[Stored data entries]
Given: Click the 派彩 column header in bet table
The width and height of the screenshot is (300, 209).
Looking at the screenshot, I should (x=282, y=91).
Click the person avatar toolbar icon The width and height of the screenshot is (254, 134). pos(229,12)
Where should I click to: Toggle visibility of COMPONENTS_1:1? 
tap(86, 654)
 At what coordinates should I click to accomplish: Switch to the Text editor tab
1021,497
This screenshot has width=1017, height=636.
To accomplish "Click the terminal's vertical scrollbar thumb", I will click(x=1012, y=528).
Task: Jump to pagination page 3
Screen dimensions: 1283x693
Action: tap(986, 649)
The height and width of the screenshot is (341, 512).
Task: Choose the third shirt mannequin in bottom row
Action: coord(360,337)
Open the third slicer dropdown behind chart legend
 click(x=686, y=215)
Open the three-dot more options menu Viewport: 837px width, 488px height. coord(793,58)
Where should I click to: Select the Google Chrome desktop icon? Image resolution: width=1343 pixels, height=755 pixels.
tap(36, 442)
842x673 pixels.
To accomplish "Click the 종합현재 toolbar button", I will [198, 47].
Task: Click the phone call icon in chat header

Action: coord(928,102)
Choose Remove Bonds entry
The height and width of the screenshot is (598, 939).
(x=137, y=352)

▸ **Task directions**
The output is every entry, printed exactly as it reads.

▸ **Solution for this exercise**
Given: Click the 派彩 column header in bet table
The width and height of the screenshot is (300, 209).
Looking at the screenshot, I should (x=282, y=91).
Click the person avatar toolbar icon The width and height of the screenshot is (254, 134). pos(229,12)
Where should I click to: Toggle visibility of COMPONENTS_1:1? 
tap(86, 654)
 At what coordinates should I click to accomplish: Switch to the Text editor tab
1021,497
This screenshot has width=1017, height=636.
To accomplish "Click the terminal's vertical scrollbar thumb", I will click(x=1012, y=528).
Task: Jump to pagination page 3
Screen dimensions: 1283x693
Action: tap(986, 649)
The height and width of the screenshot is (341, 512).
Task: Choose the third shirt mannequin in bottom row
Action: coord(360,337)
Open the third slicer dropdown behind chart legend
 click(x=686, y=215)
Open the three-dot more options menu Viewport: 837px width, 488px height. coord(793,58)
Where should I click to: Select the Google Chrome desktop icon? Image resolution: width=1343 pixels, height=755 pixels.
tap(36, 442)
842x673 pixels.
To accomplish "Click the 종합현재 toolbar button", I will [198, 47].
Task: Click the phone call icon in chat header

Action: coord(928,102)
Choose Remove Bonds entry
The height and width of the screenshot is (598, 939).
(x=137, y=352)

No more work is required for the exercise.